- OS : Windows 10
- CUDA version : 11.5
- CUDNN version : 8.4.5.1
- TensorRT version: 8.4.3.1
- NVIDIA GPU : 2080 Ti
- NVIDIA Driver : 545.84
In my test application I run the inference process for 500 times. I expect the inference time to be stable around 1 or 2 milliseconds. This is the case for the very first 50 iterations.

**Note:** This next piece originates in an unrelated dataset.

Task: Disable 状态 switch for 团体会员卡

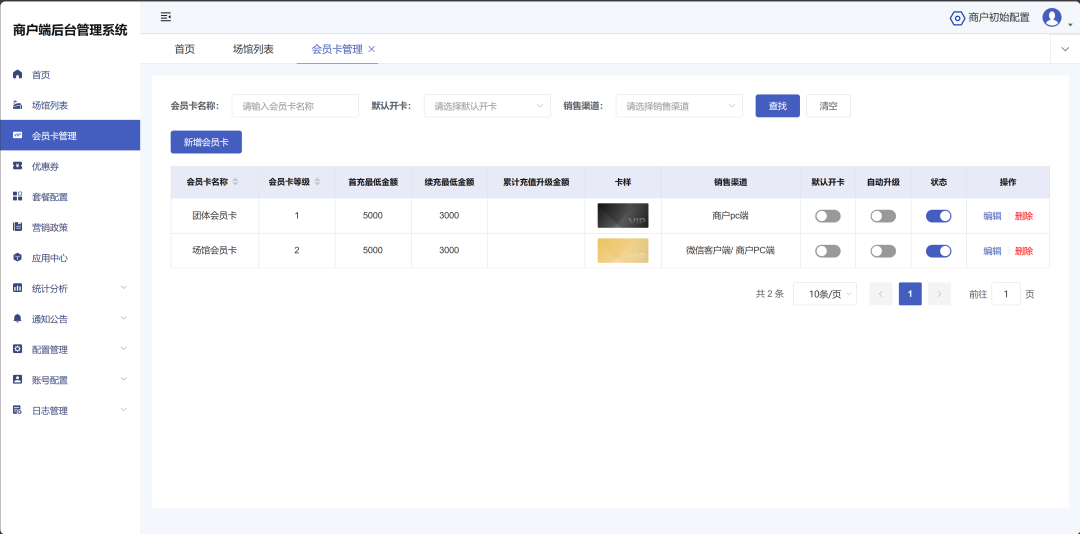Action: pos(938,216)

Regarding the fact that my test image and all the other variables stay unchanged during the execution, strangely enough I see the execution time keeps growing up to 12 milliseconds that is too much for me, since I have other operations that when they add up, the final execution time is disappointing.

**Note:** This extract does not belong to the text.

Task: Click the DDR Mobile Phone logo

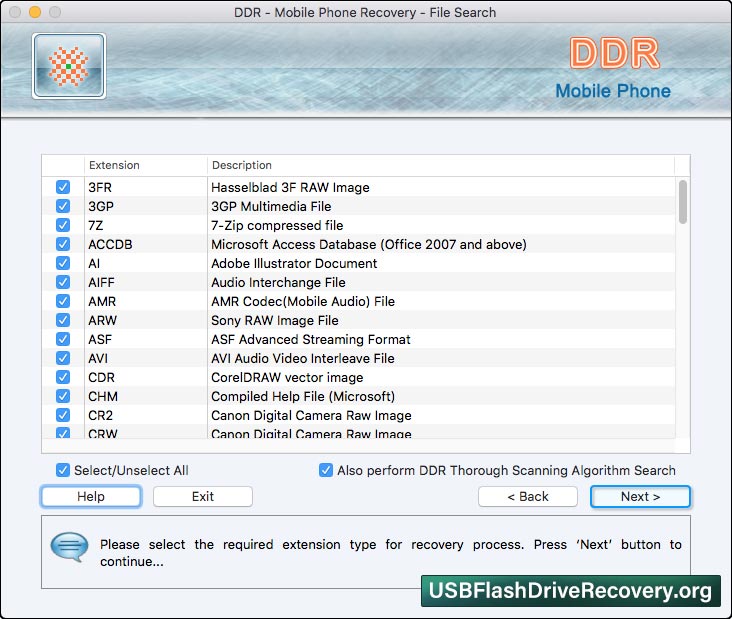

This is the code snippet I use for the inference part :
auto now = std::chrono::high_resolution_clock::now();
bool status = mContext->enqueueV2(&mBindingDataHolder[0], *inferenceCudaStream, nullptr);
CUDA_CHECK(cudaStreamSynchronize(*inferenceCudaStream));
auto end = std::chrono::high_resolution_clock::now();
auto duration = std::chrono::duration_cast<std::chrono::milliseconds>(end - now);
spdlog::info("inference time {} ms", duration.count());
And this is the log I get on my console :
[2023-12-04 13:56:07.101] [info] inference time 1 ms
[2023-12-04 13:56:07.134] [info] inference time 1 ms
[2023-12-04 13:56:07.166] [info] inference time 1 ms
[2023-12-04 13:56:07.198] [info] inference time 1 ms
[2023-12-04 13:56:07.231] [info] inference time 1 ms
[2023-12-04 13:56:07.264] [info] inference time 1 ms
[2023-12-04 13:56:07.296] [info] inference time 1 ms
[2023-12-04 13:56:07.327] [info] inference time 1 ms
[2023-12-04 13:56:07.358] [info] inference time 5 ms
[2023-12-04 13:56:07.517] [info] inference time 6 ms
[2023-12-04 13:56:07.570] [info] inference time 5 ms
[2023-12-04 13:56:07.607] [info] inference time 6 ms
[2023-12-04 13:56:07.645] [info] inference time 6 ms
[2023-12-04 13:56:07.764] [info] inference time 6 ms
[2023-12-04 13:56:07.875] [info] inference time 6 ms
[2023-12-04 13:56:07.911] [info] inference time 6 ms
[2023-12-04 13:56:07.956] [info] inference time 6 ms
[2023-12-04 13:56:08.020] [info] inference time 6 ms
[2023-12-04 13:56:08.053] [info] inference time 6 ms
[2023-12-04 13:56:08.108] [info] inference time 6 ms
[2023-12-04 13:56:08.147] [info] inference time 6 ms
[2023-12-04 13:56:08.185] [info] inference time 6 ms
[2023-12-04 13:56:08.218] [info] inference time 6 ms
[2023-12-04 13:56:08.259] [info] inference time 6 ms
[2023-12-04 13:56:08.299] [info] inference time 6 ms
[2023-12-04 13:56:08.339] [info] inference time 6 ms
[2023-12-04 13:56:08.380] [info] inference time 6 ms
[2023-12-04 13:56:08.413] [info] inference time 6 ms
[2023-12-04 13:56:08.451] [info] inference time 6 ms
[2023-12-04 13:56:08.491] [info] inference time 6 ms
[2023-12-04 13:56:08.531] [info] inference time 6 ms
[2023-12-04 13:56:08.565] [info] inference time 6 ms
[2023-12-04 13:56:08.645] [info] inference time 7 ms
[2023-12-04 13:56:08.789] [info] inference time 7 ms
[2023-12-04 13:56:08.853] [info] inference time 7 ms
[2023-12-04 13:56:08.917] [info] inference time 7 ms
[2023-12-04 13:56:08.958] [info] inference time 7 ms
[2023-12-04 13:56:09.080] [info] inference time 10 ms
[2023-12-04 13:56:09.170] [info] inference time 11 ms
[2023-12-04 13:56:09.298] [info] inference time 11 ms
[2023-12-04 13:56:09.441] [info] inference time 11 ms
I emphasize again that the test image and other variables stay unchanged during the whole process. mBindingDataHolder and inferenceCudaStream are allocated once as well.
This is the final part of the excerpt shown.